Makoto Miyazaki, PhD is a Professor of Medicine in the Division of Nephrology and Hypertension at the University of Colorado. For more than 10 years, the Miyazaki laboratory has strived to find the underlying mechanisms of chronic kidney disease (CKD) complications such as vascular calcification and therapeutic targets for treating these diseases.
Cardiovascular complications are the leading cause of death in patients with CKD. Vascular calcification is a common complication in CKD, and investigators have demonstrated that the extent and histoanatomic type of vascular calcification are predictors of subsequent vascular mortality. Although research efforts in past decades have greatly improved our knowledge of the multiple factors and mechanisms involved in vascular calcification in patients with CKD, many questions remain unanswered and no effective therapy for vascular calcification is available yet.

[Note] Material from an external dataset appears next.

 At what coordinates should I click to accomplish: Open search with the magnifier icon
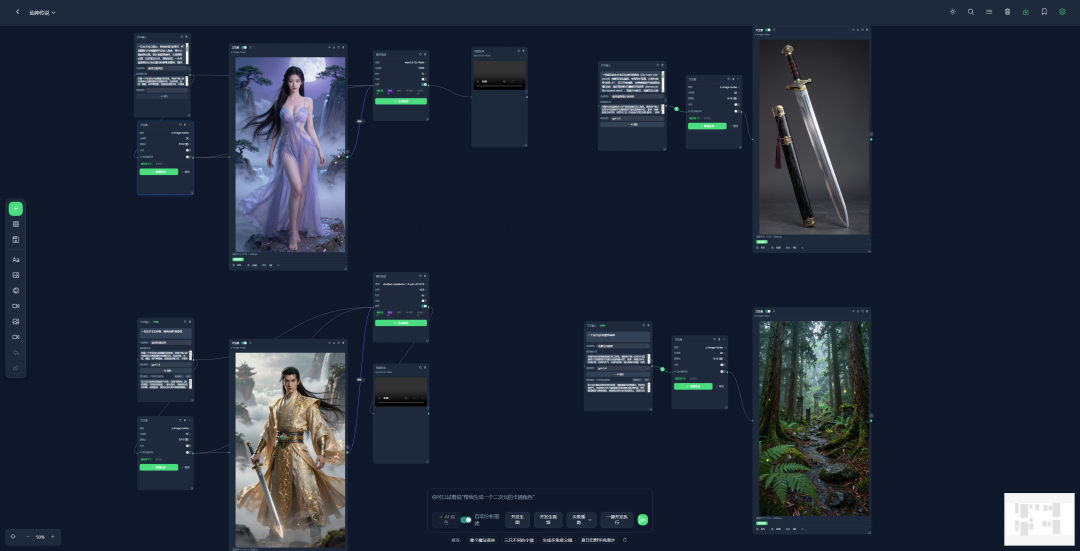[x=971, y=12]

Our overall goal is to identify novel therapeutic targets for treatment of CKD complications. In pursuit of this goal, we have investigated molecules and mechanisms that trigger ectopic mineralization and vascular toxicities in CKD. In the past, we have discovered that several metabolites (i.e., saturated fatty acids and bile acids) and kidney-specific proteins (i.e., TMEMs) as well as intracellular signaling (i.e., autophagy, ER stress and cell death) contribute to CKD complications. Our group currently focuses on the following three NIH funded projects: 1) the role of novel cell death pathways in the regulation of vascular calcification, 2) identification of novel metabolites contributing to CKD complications and 3) identification of novel kidney-specific proteins contributing to CKD complications.